Blunt slams Democrats’ costly Green New Deal
This week, Missouri U.S. Senator Roy Blunt spoke on the Senate floor about Democrats’ Green New Deal, laying out how the legislation goes far beyond the mainstream and could cost up to $94 trillion over the next 10 years – the equivalent of $65,000 per household, per year. Read excerpts from his speech or watch it in full below:
“Our friends on the other side of the aisle introduced a resolution calling on the federal government to adopt what they call the Green New Deal. Now, from my point of view, the legislation is pretty far outside the mainstream in what it’s proposing and how it’s proposing the problems that we should be debating. I don’t have any problem with that – should be solved. Even though it seems pretty far outside the mainstream of thought, at least 12 of our colleagues in the Senate have cosponsored it. …

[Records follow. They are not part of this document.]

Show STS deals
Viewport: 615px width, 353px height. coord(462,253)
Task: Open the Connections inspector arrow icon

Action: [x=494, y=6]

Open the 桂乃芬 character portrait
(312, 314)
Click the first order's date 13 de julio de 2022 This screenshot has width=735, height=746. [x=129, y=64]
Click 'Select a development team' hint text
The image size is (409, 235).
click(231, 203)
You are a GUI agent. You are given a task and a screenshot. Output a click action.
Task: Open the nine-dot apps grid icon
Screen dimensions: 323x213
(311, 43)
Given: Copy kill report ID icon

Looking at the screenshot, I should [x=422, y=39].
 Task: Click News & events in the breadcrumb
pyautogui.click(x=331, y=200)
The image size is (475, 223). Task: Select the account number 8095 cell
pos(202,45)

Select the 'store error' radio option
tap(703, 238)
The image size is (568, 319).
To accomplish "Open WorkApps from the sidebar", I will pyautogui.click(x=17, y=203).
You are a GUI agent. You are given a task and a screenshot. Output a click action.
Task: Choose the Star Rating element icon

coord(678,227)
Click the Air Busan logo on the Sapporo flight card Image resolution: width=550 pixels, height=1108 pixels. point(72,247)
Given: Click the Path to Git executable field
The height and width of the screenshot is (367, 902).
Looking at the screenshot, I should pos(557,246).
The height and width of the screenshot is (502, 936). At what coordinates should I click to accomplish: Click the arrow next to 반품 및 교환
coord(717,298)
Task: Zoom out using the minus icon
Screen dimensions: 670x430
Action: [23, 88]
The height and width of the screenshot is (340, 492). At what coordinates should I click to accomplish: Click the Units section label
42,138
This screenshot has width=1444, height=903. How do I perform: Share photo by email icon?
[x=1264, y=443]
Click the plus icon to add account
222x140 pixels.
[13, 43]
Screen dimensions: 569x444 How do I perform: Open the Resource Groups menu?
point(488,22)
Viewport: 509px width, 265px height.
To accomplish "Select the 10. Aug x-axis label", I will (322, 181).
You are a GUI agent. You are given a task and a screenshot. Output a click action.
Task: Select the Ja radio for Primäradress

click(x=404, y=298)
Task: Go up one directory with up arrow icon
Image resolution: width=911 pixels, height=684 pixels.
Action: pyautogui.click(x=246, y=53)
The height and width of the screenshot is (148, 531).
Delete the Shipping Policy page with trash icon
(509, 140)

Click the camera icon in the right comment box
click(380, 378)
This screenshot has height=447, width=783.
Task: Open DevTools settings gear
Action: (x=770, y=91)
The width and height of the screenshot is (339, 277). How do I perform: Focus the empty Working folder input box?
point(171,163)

“So let’s talk for just a couple of minutes about what that bill actually says. One of the things it does, it calls for the United States to use 100% renewable energy by 2030. … [It] says basically that we’d want to have a zero carbon dioxide emissions by then. I know there was some discussion in the rolling out of this bill that that would mean ground transportation and air transportation would either be eliminated or minimized, at least the way we travel right now would be. …
“You know, even President Obama’s former science advisor says that this is not feasible. Harvard University professor John Holdren was quoted in “The New York Times” saying, quote, as a technologist studying this problem for 50 years, I don’t think we can do it. End quote. So that’s a pretty good source that indicates what we’re talking about here can’t happen. So that big headline goal appears to be impossible but we probably could debate it anyway. …
“The rest of the legislation goes really beyond things that don’t relate to the environment. There’s a laundry list of policies that appear to be popular right now. And in the so-called progressive discussion, one is a single-payer health system and the other is a federal job guarantee. The talking points suggested that that would be a federal job guarantee for people who can’t work or aren’t willing to work. … There’s a provision calling for, quote, repairing the historic oppression of youth. That’s sort of what this whole Green New Deal seems to focus on, accepting responsibility in a debate for things that really don’t make the kind of sense you’d want them to make as you move toward legislation. Doesn’t really say what the historical oppression of youth was. Probably that’s not related to the economy or the environment or the greenness of the Green New Deal.
“But even if we agree that these ideas are good ideas, the other question is how much is it going to cost. The American Action Forum looked at the biggest parts of the legislation, and they estimated that the total would run anywhere from $51 trillion to $94 trillion over ten years. Put this in perspective, the Congress right now appropriates about $1.5 trillion a year. … If the estimates of the Green New Deal are right, that would suddenly become $5 trillion a year to $9 trillion a year. … That works out to about $65,000 per family per year. That would probably be more government than we could afford, but that’s how it works out. There’s nothing that talks about how families are supposed to come up with their share of the bill.
“While some of the ideas in the Green New Deal are Medicare for all or a job for everybody guaranteed by the government sounds like a good idea. I don’t think they’re going to stand the test of the debate. I think that’s one of the reasons that maybe the other side doesn’t want to have the debate.”